Depuis mercredi dernier, on peut voir en salle le film « Diplomatie », réalisé par Volker Schlöndorff d’après la pièce de Cyril Gély, dans lequel on peut noter la magistrale interprétation des deux acteurs principaux, André Dussollier et Niels Arestrup.

Salué par l’ensemble de la critique, ce long métrage, qualifié à tort d’ « historique », met en scène dans un huis-clos qui relève de la pure fiction le général Dietrich Von Choltitz, qui s’apprêterait à faire sauter la ville de Paris sur ordre d’Adolph Hitler et Raoul Nordling, un consul suédois, qui tente de l’en dissuader, toute une nuit durant, du 24 au 25 août 1944, à l’hôtel Meurice.

Pure fiction en effet car si ces deux personnages ont bien existé et eu un rôle important à la veille de la libération de Paris et si le décor est effectivement conforme à la réalité de l’époque, de nombreux protagonistes de l’Histoire ont été « gommés ». Ce film, en dépit de sa qualité artistique ne sert en rien la vérité historique, il la déforme ! Le présenter comme un outil pédagogique, comme l’ont fait, non pas son réalisateur, ni les acteurs, mais de nombreux commentateurs, est une preuve d’ignorance qui pourrait confiner à une certaine forme de révisionnisme quant à ce qu’à été la Résistance durant la seconde guerre mondiale.

On a pu récemment déplorer l’absence criante de communistes dans la liste des résistants choisis pour faire leur entrée prochaine au Panthéon. On n’ose imaginer que la publicité autour de l’extrême personnalisation de l’Histoire qui transparait dans le film « Diplomatie » fasse partie du dispositif de la bataille idéologique en cours pour effacer des mémoires l’unité populaire, la force progressiste du mouvement syndical et la puissance fédératrice des communistes qui se sont déployées durant cet épisode de la seconde guerre mondiale.

diplomatie,histoire,paris,libérationLa libération de Paris ne s’est en effet pas décidée dans les salons d’un grand Hôtel parisien mais dans les rues de la capitale, par des centaines d’hommes et de femmes, pour certains au prix de leur vie, sous la direction du grand résistant communiste le colonel Rol-Tanguy.

Rappelons les faits : la Libération de Paris a débuté le 10 août 1944 avec la grève des cheminots. Le 15 août, la CGT appelle à la grève générale. Plusieurs corps d’administration y répondent.
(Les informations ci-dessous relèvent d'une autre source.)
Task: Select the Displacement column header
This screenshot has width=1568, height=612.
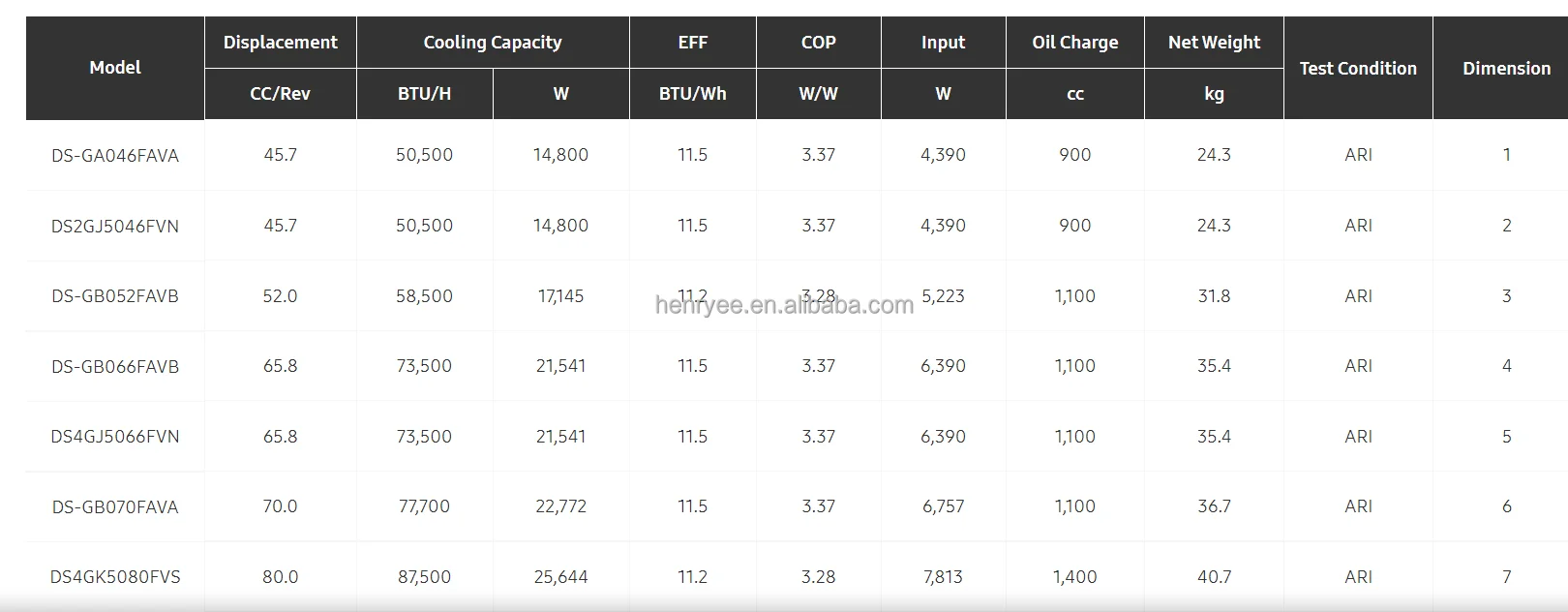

La grève des agents de police apporte un soutien armé à l’insurrection.

L’état-major FFI est installé en sous-sol place Denfert-Rochereau. Le 17 août, l’état major de la résistance parisienne appelle à la « lutte décisive». Le 19 août, la préfecture de police est prise par les policiers résistants et Rol-Tanguy les harangue au milieu de la cour d’honneur. Puis il réalise dans les journées du 20 au 24 août une manœuvre générale libérant les 9/10eme de la capitale. Avant l’entrée des troupes du général Leclerc dans la capitale le 25 août, la libération de Paris aura causé la mort de 76 soldats de la 2eme division blindée ainsi que de 901 résistants des FFI et de 3.200 Allemands (12.800 soldats allemands sont aussi faits prisonniers). Il faut aussi avoir en mémoire le massacre de 35 garçons et filles, dont certains appartenaient aux Jeunesses communistes, qui, emportés par leur désir de combattre, ont été piégés par un agent allemand qui les a livrés, dans la nuit du 16 au 17 août, à la Gestapo qui les a abattus sauvagement dès leur arrivée, près de la cascade du bois de Boulogne.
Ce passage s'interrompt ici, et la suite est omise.